Sitting in the exact center of the Milky Way is a supermassive black hole… and astronomers don’t use that adjective lightly. It has a mass over 4 million times that of the Sun, and all of that is squeezed down into a spherical region of space only 20 million kilometers across. The Sun itself is over a million kilometers across, so this is a tiny volume for all that mass. The gravity of such a beast is so immense that if you get too close, you cannot escape. Not even light, which travels at the fastest possible speed in the Universe, can get out. It’s like a dark extremely massive infinitely deep hole. ...

Their motions can be directly seen, and one, called S2, circles the center on an orbit just 16 years long, taking it to within a breathtaking 18 billion kilometers of the exact center.

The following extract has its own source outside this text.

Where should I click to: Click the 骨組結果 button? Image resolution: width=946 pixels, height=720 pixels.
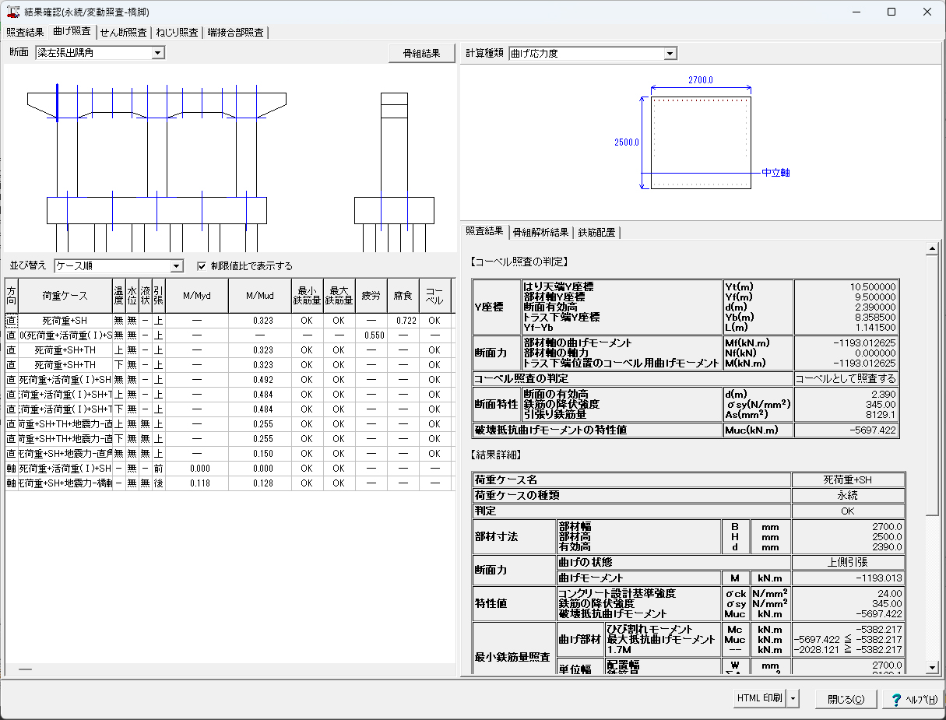pos(420,54)
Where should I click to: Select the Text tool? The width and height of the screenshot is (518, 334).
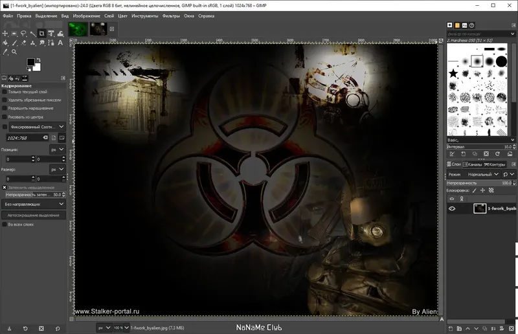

Using Kepler’s laws of motion, the shapes and periods of the stars’ orbits can be used to find the mass of the object they orbit, and that’s where the 4 million solar mass figure comes from. Yet we see nothing emitting light there, no huge object, no star cluster. It really must be a black hole. Anything else would be extremely bright.
This is interesting, but it really doesn't much to do with relativity.

The way relativity is usually described, a black hole is a singularity, and not "a spherical region of space only 20 million kilometers across". The distance across is infinite. Or as BA says, "a dark extremely massive infinitely deep hole." And nothing comes within any finite distance of "the exact center", because the exact center is the singularity, with infinite distance to everything.

So I am surprised that BA talks about black holes as if they can exist in Euclidean geometry, without a singularity.

We don't see inside the black hole, so we don't really know. On the outside, it looks spherical. The above paper just describes a plain old Keplerian orbit as it might have been understood four centuries ago. Just one involving bigger masses and faster speeds than has been seen before. We don't see any light from the central mass, but that is just what would have been expected two centuries ago.

It is to BA's credit that he does not lecture us on how this confirms Einstein's view of black holes.

1 comment:

  1. When you jettison the spatial unreality of a point sized object or singularity from the math and assign an actual size to your mass in question, you do not get a 'black hole' in a given space time. When you spread that mass of 4 million solar masses across a spherical volume "20 million kilometers" in cross section you do not get anywhere near the infinite density required to 'curve your space time' as proposed in Hilbert's black hole conjecture.

    I am not debating against massive gravitational bodies being possible, that would be observationally untenable. I am debating against anything that has no size whatsoever being assigned mass or density, when clearly this is ridiculous both logically, mathematically, and observationally.

    Anything with massive gravitation you can't explain does not by default become a 'black hole', anymore than any large massive particle you can't actually detect directly become a 'Higgs boson'...even if you desperately wish it were so and your paycheck depends upon it.